Page 9, line 362-363: Please provide the number in each group.

 

 

Reviewer 3 Report

Comments and Suggestions for Authors

The authors used literature review to identify potential prognostic/predictive markers in head neck squamous cell carcinoma and performed immunohistochemistry, largely of TMAs on a cohort of 177 mixed HPV-positive and HPV-negative as well as recurrent metastatic and untreated locally aggressive tumors to correlate with survival.  The markers examined by immunohistochemistry were: AKT, phospho-AKT, CMTM6, FOXP3, CTLA-4, and PD-L1.  Expression of these markers was correlated with overall survival and some markers were correlated with overall survival after specific treatments of chemotherapy, radiation therapy, radiochemotherapy, and ICI therapy.  PD-L1 CPS greater than or equal to 1 and CMTM6 CPS greater than or equal to 10 correlated with overall survival in this cohort.  Subgroup analysis suggested a trend to survival improvement in the high CMTM6 group treated with radiation.  In patients whose tumors had PD-L1 CPS greater than or equal to 1 overall survival was improved for those treated with cisplatin.  No correlation with either marker for overall survival was seen with immune checkpoint therapy.  High FOXP3 expression was associated with improved overall survival in patients with high FOXP3 and high CMTM6 expression showed the best survival when examining the entire cohort.  Tumors with high FOXP3 and high CMTM6 compared to tumors with low expression for both markers had improved survival when treated with radiochemotherapy and longer survival when treated with immune checkpoint inhibition.

Gene expression analysis was performed to identify markers correlating with overall survival in patients treated with immune checkpoint inhibition.  These analyses revealed that CTLA-4 expression was lower in patients who responded to therapy.

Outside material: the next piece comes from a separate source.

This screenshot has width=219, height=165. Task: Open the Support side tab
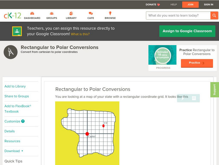coord(215,90)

Although the findings are potentially interesting relating to FOXP3 and CMTM6, as well as PD-L1 expression as prognostic biomarkers, it is hard to imagine how this will or can translate to practice.  These markers, with the questionable exception of the combination of FOXP3 and CMTM6, did not correlate with response to immune checkpoint therapy as might be expected for immune markers.  Although response to standard therapies could also relate to immune activity, there was no strong or consistent correlation of these markers with any particular treatment type, suggesting that tumors with these markers may respond better to all therapies.  The mixed nature and small size of the cohort makes it very difficult or impossible to parse more details about response to different therapies.  A major weakness of the study is not separating tumors by HPV status, given that HPV is a major driver of prognosis and response to therapy.  In addition, markers should be assessed by TNM classification and recurrence status to determine if they improve prognostic power compared to staging or apply to recurrent metastatic tumors.

 

A minor point relates to the cutpoint of CMTM6 which was determined by receiver operator curves according to the manuscript, but this data is not included or referenced.